Degree Days

Degree Days

Weather Data for Energy Saving

Degree Days.net Baseline Regression Tool

Regression is at the core of most analysis of heating/cooling energy consumption. A baseline regression describes energy consumption over a chosen baseline period, and is typically used to compare later energy consumption against baseline levels (e.g. to track ongoing performance or prove savings from changes made after the baseline period).

The regression tool tests thousands of regressions against your energy-usage data to help you choose the best regression (with the best HDD/CDD base temperatures) to represent baseline energy consumption.

  1. You choose a weather station and copy/paste in your energy-usage data from a spreadsheet.
  2. Degree Days.net generates HDD and CDD in a wide range of base temperatures and uses them to test thousands of regressions against your energy-usage data.
  3. You download a spreadsheet of the regressions that give the best statistical fit, together with a range of statistics to help you assess their quality.
  4. You choose the best regression (usually the first listed) and use it as the baseline for future analysis.

To use the regression tool: go to the Degree Days.net web tool and select "Regression" as the "Data type". Or continue reading this page to find out more about the regression tool and how best to use it.

On this page:

Why use the regression tool instead of Excel?

A simple regression of energy consumption against heating degree days or cooling degree days is easy enough to do in Excel. But the Degree Days.net regression tool offers a lot more:

Back to top

Copy/pasting in your energy data

The regression tool takes your energy-usage data and runs regressions against it. You will presumably have your energy data in a spreadsheet – you just have to check (and maybe modify) the format and then copy/paste the relevant data into the regression tool.

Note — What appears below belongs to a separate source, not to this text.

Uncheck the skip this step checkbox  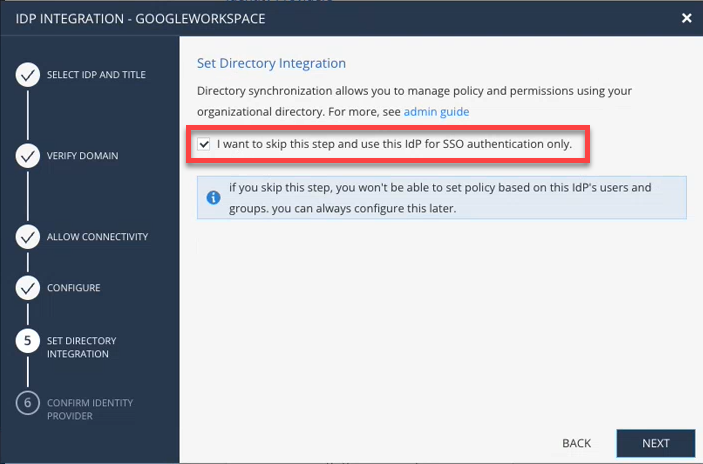pyautogui.click(x=205, y=144)
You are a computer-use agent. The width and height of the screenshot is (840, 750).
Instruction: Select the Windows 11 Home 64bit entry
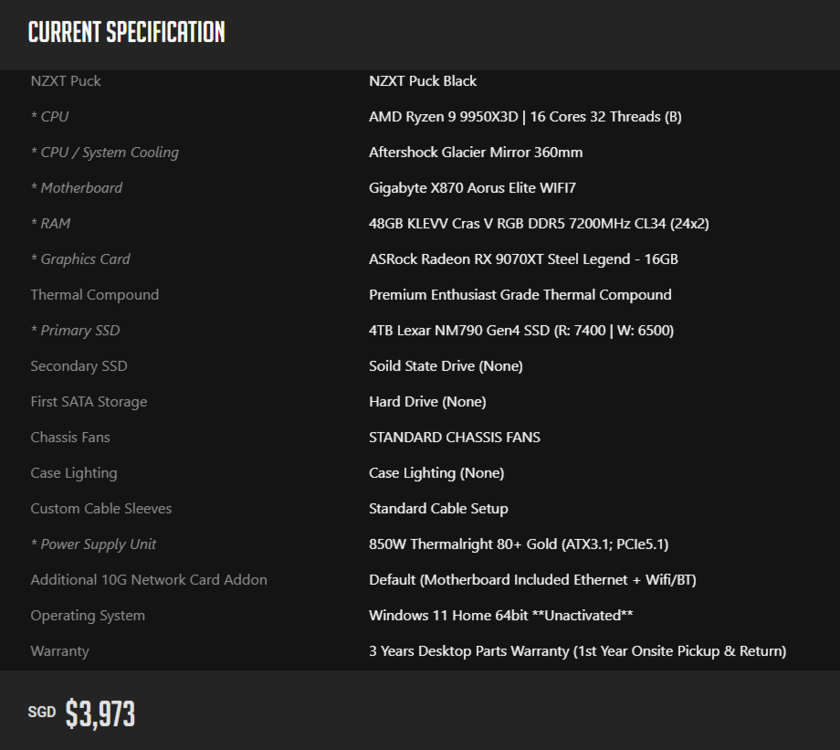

Step by step instructions for copy/pasting in your energy data

  1. Select the relevant data in your spreadsheet (see the 2 allowed formats below), and hit Ctrl-c to copy it into the clipboard (Command-c on Mac).
  2. Go back to the regression tool, click your mouse in the box, and hit Ctrl-v to paste (Command-v on Mac).
  3. The regression tool should show you a table of your data... Check it over to see that it interpreted everything correctly. If it didn't, edit the data in your spreadsheet and try copy/pasting again.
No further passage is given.